> Data shown:
● ● ● ● ●
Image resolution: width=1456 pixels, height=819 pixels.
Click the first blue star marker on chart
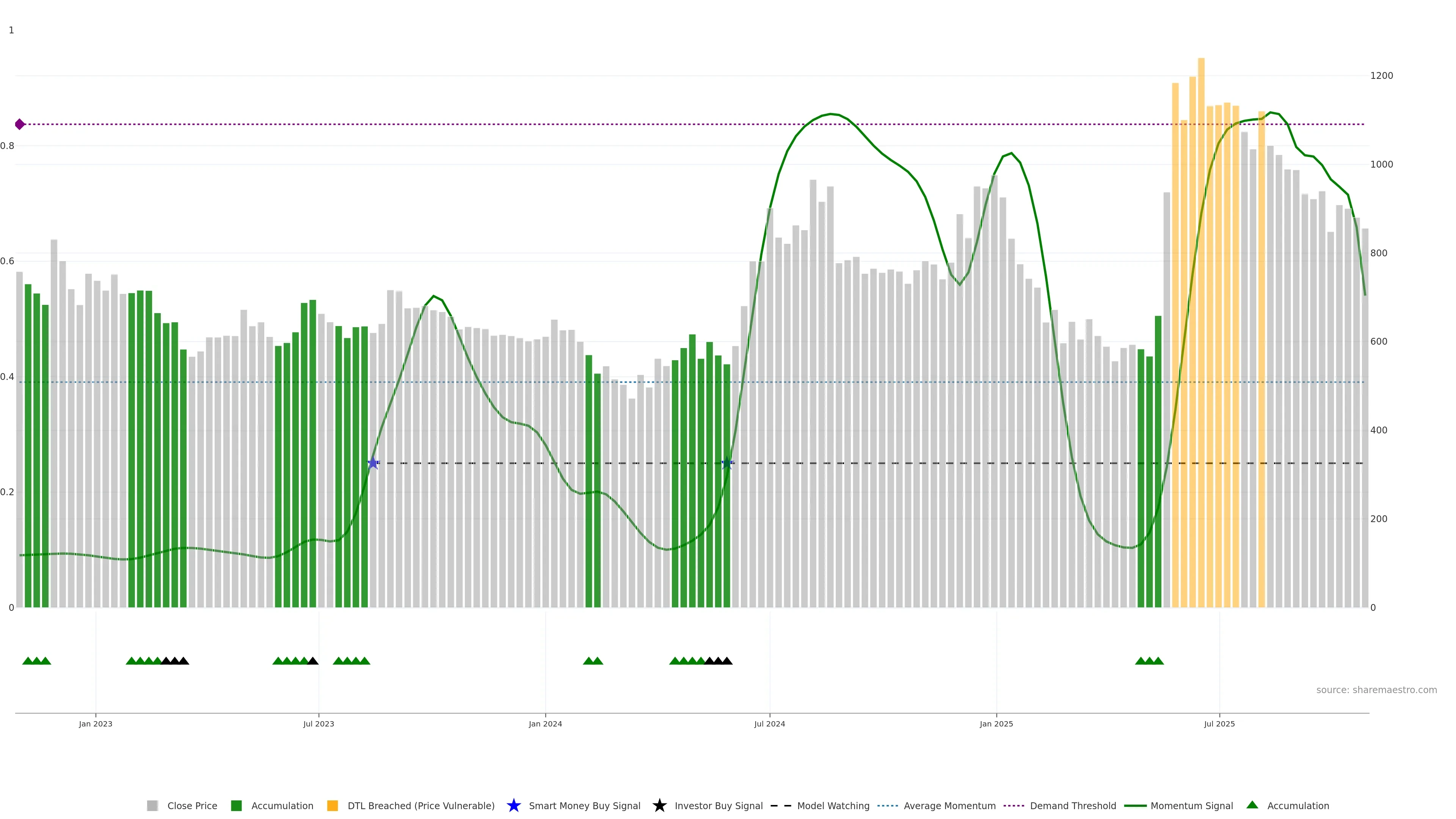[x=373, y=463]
● ● ● ● ●
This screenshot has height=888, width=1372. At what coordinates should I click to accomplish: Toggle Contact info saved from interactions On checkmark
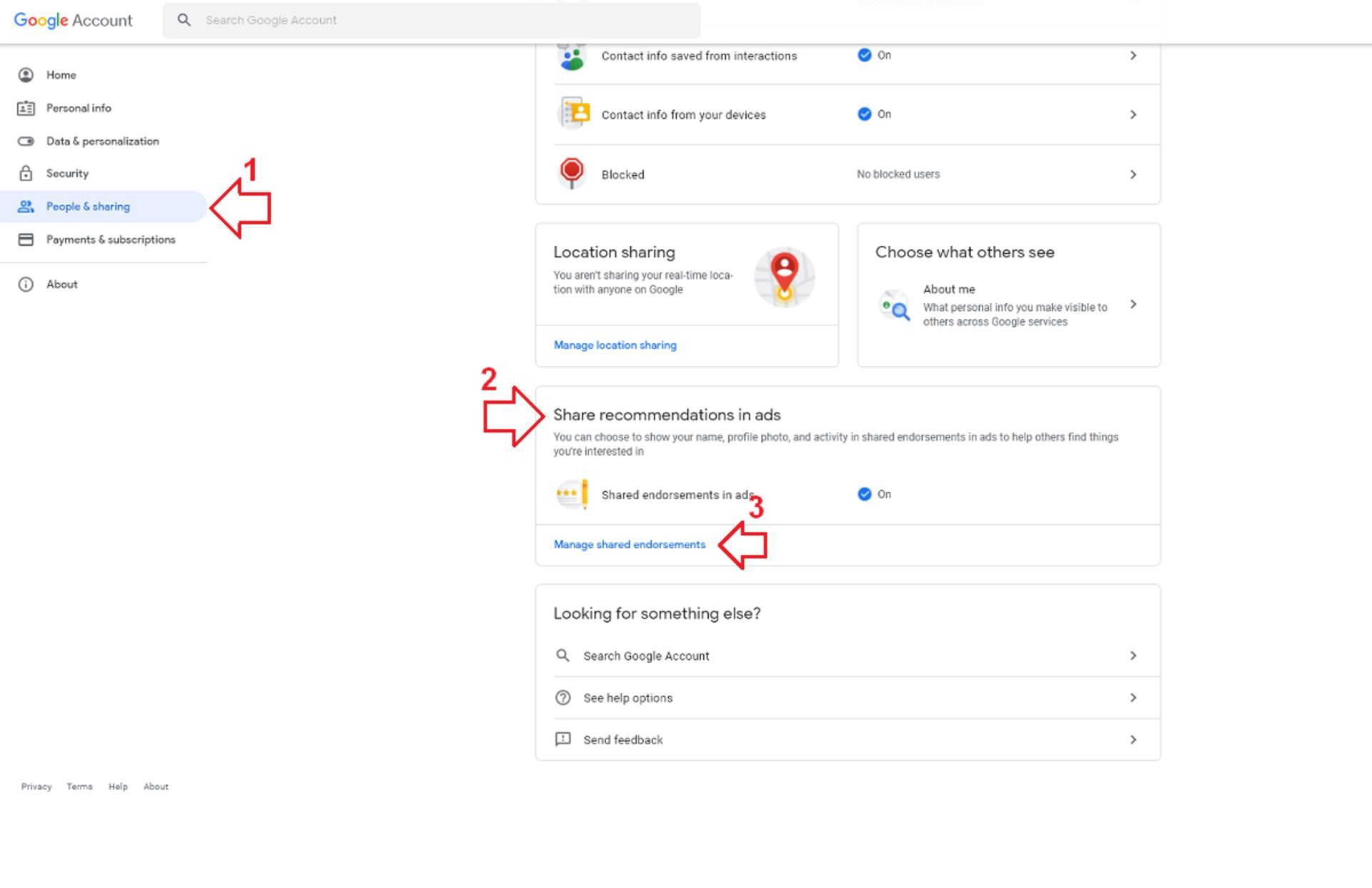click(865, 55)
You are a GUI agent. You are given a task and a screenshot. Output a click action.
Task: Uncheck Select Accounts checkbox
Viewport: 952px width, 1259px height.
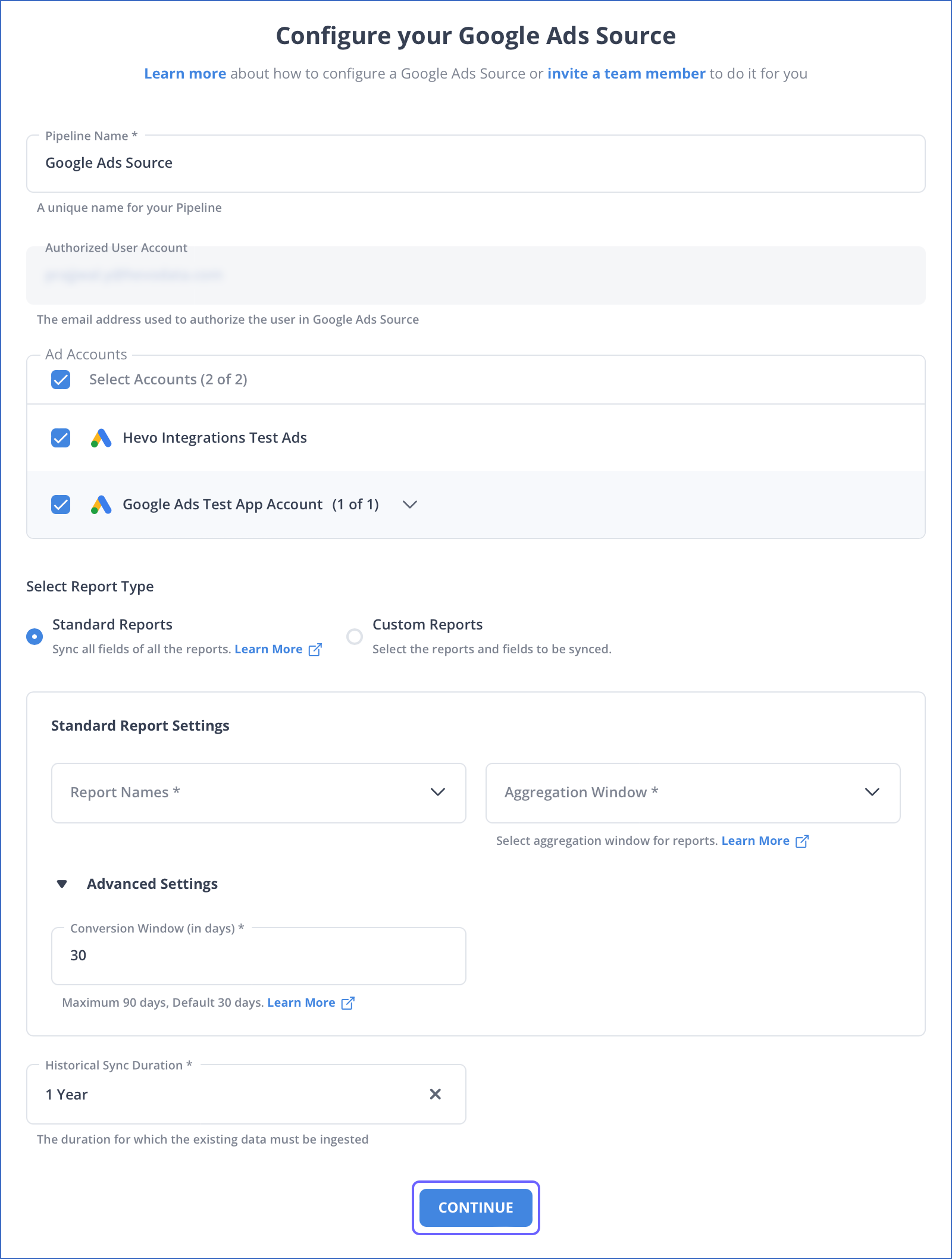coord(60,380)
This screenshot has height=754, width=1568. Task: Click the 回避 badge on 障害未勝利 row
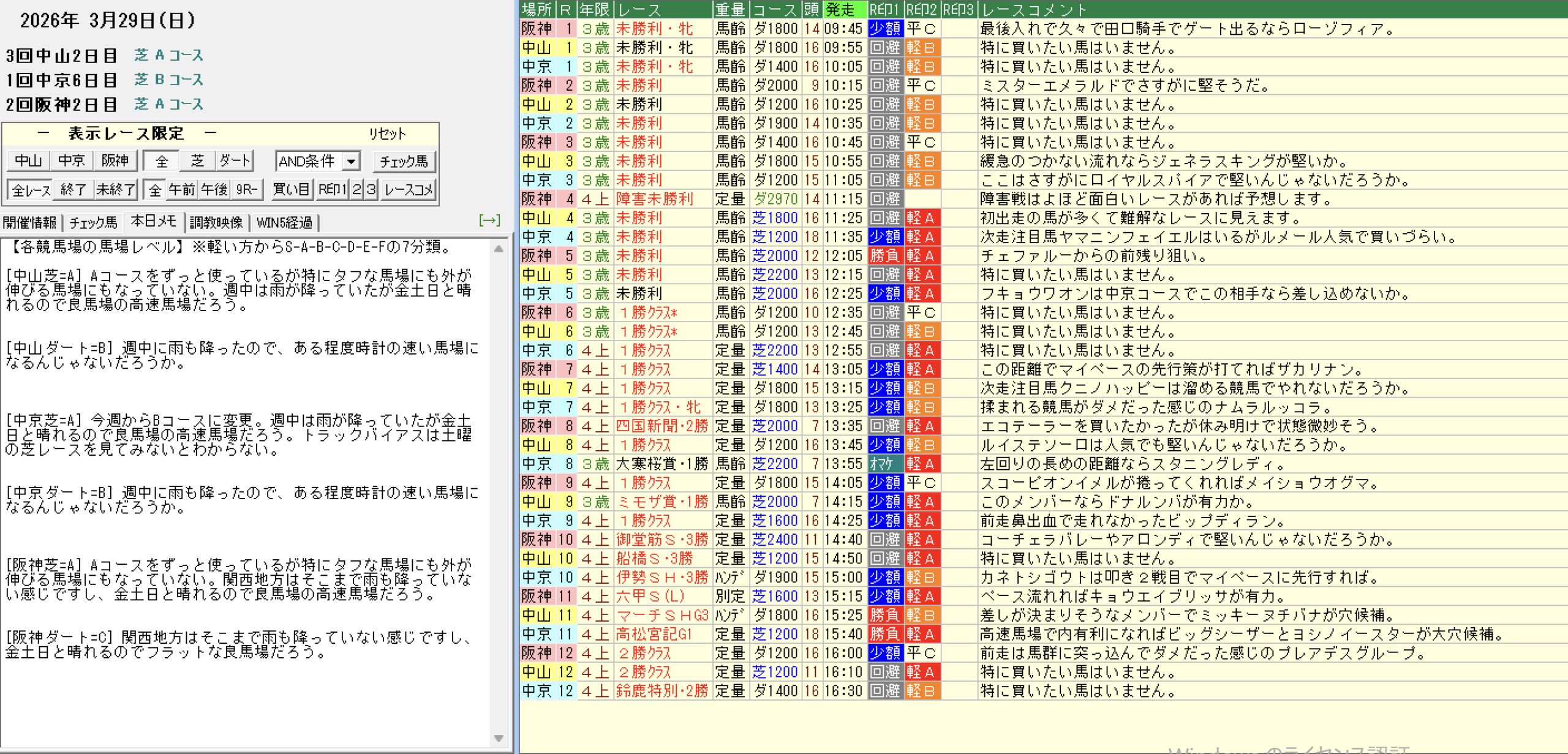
● ● ● ● ●
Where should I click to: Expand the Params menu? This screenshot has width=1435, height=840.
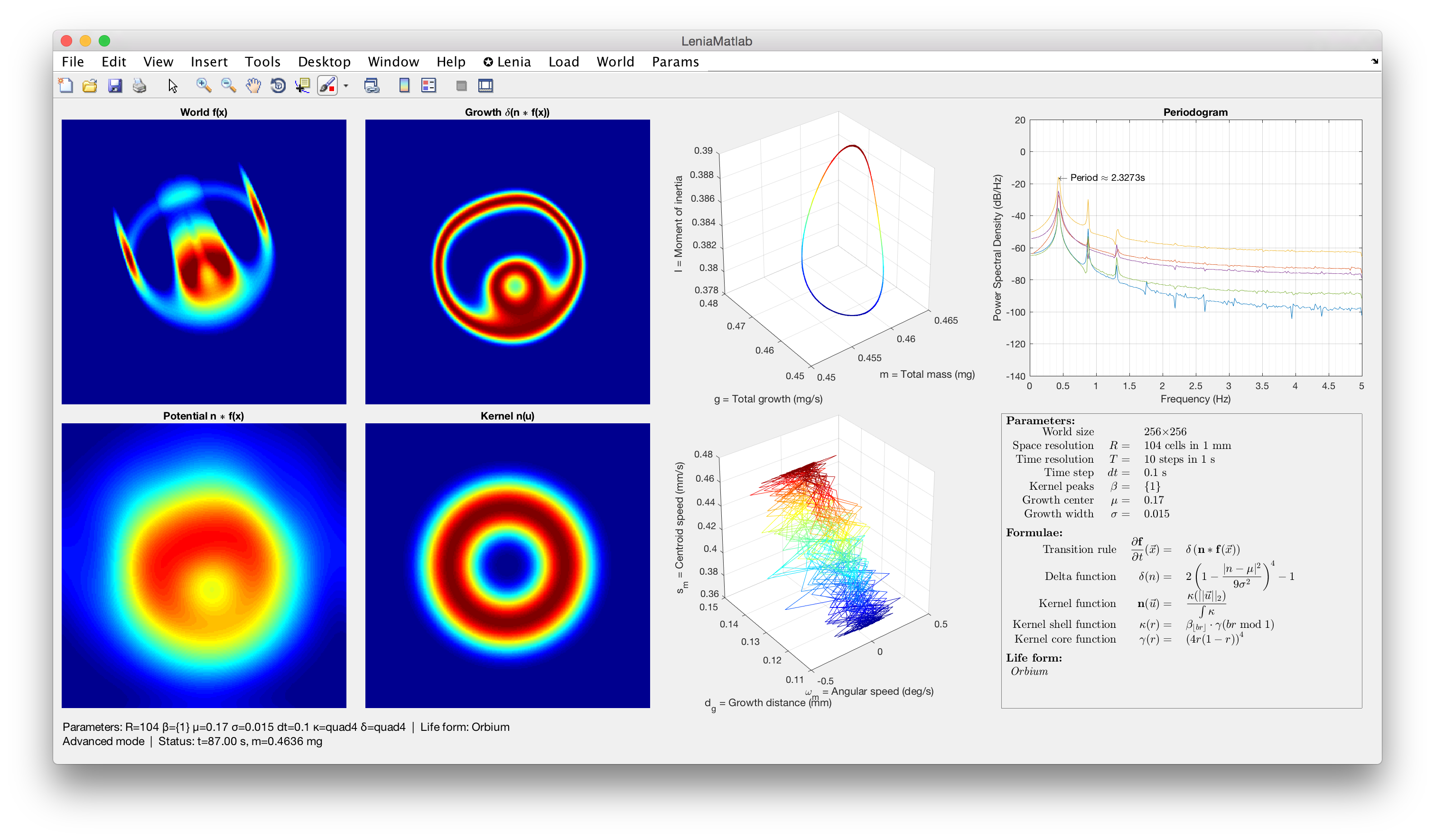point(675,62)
● ● ● ● ●
> What is needed:
Above are some entries; copy exactly the lines from the line with "This screenshot has height=888, width=1372." through the line with "This screenshot has height=754, width=1568.", both included, but none of the pictures.

> Answer box:
This screenshot has height=888, width=1372. At what coordinates should I click to accomplish: Toggle Contact info saved from interactions On checkmark
click(865, 55)
You are a GUI agent. You are given a task and a screenshot. Output a click action.
Task: Uncheck Select Accounts checkbox
Viewport: 952px width, 1259px height.
coord(60,380)
This screenshot has height=754, width=1568. Task: Click the 回避 badge on 障害未勝利 row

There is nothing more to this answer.